The term ‘monsoon’ originated from the Arabic ‘mausim’ which means season. Ramage (1971) was the first to define and use the word ‘monsoon’ in terms of an annual reversal wind regime and a contrast between a rainy summer and a dry winter. Local inhabitants of monsoon-affected regions often refer to the monsoon as the rainy seasons as the it brings excessive rainfall over short periods from the beginning of June to end of September (see Fig. 1 and 2) with primarily dry conditions throughout the winter.  The focus of this blog is the South Asian Monsoon (SAM), which predominantly impacts the Indian subcontinent: Bangladesh, Bhutan, India, Nepal, Pakistan and Sri Lanka.

Fig 2. The average Indian rainfall. Over 80% occurs during the
monsoon season (June to September). 

The explanation of the SAM and many other monsoons are often over-simplified in many media articles due to the complexity of processes. The following explanation of the monsoon is from a June 2012 paper by A. Turner and H. Annamalai. As one of the most up to date journals in this field and as a review, it provides what I feel is a very detailed but an easily understandable description of the driving mechanisms.

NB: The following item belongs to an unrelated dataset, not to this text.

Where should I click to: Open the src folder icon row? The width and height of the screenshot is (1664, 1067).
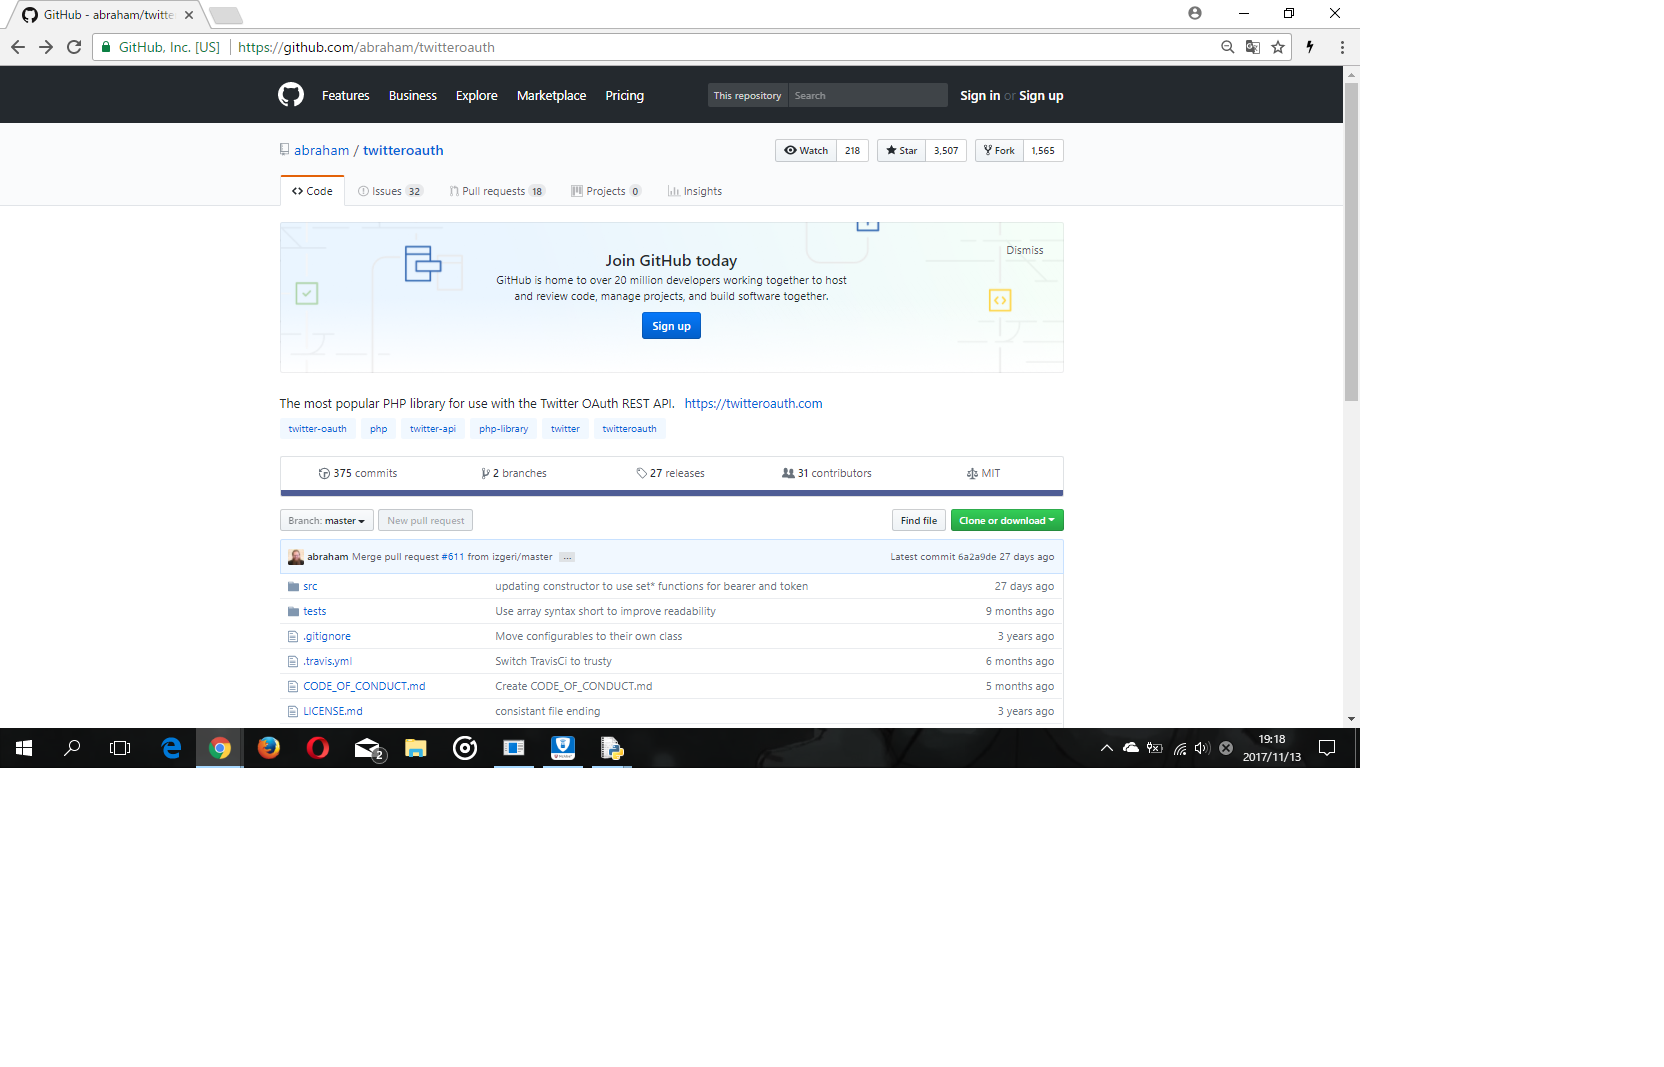pos(294,586)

At the most basic level, the seasonal cycle of solar heating through spring warms the land regions surrounding South and Southeast Asia faster than the adjoining oceans, owing to differences in heat capacity, and develops a large-scale Meridional surface temperature gradient. Subsequently, this forms a surface heat low over northern India in late spring; the north-south pressure gradient then induces a cross-equatorial surface flow and return flow aloft. The Himalayan and Tibetan Plateau ensure that sensible heating during spring occurs aloft, meaning that the large-scale Meridional temperature gradient exists not just at the surface but over significant depth in the troposphere, anchoring the monsoon onset, and intensity. The intense solar heating in late spring and summer gives thermodynamic conditions favouring the occurrence of convection poleward of the Equator, allowing the monsoon to be viewed as a seasonal migration of the Intertropical Convergence Zone. The north-northwest migration of winter convection from the equatorial region and its interaction with circulation leads to a positive feedback and deeper monsoon trough, enhancing the cross-equatorial flow in the lower troposphere that feeds moisture to the monsoon, as well as the Tibetan anticyclone and easterly jet with a return cross-equatorial flow at upper levels. The north-south-oriented East African Highlands anchor the low-level cross-equatorial flow and the Earth’s rotation aids in the formation of the low-level westerly jet as it approaches South Asia from across the Arabian Sea. The rapid intensification of rainfall and circulation during the onset can be attributed to wind-evaporation feedback as well as feedback between extratropical eddies and the tropical circulation.

The next blog shall look to provide some relevant statistics regarding the SAM, with a particular focus on recent changes to the monsoon. This shall provide a setting for a series of blogs about anthropogenic activities and whether or not these are the cause of changes to the monsoon.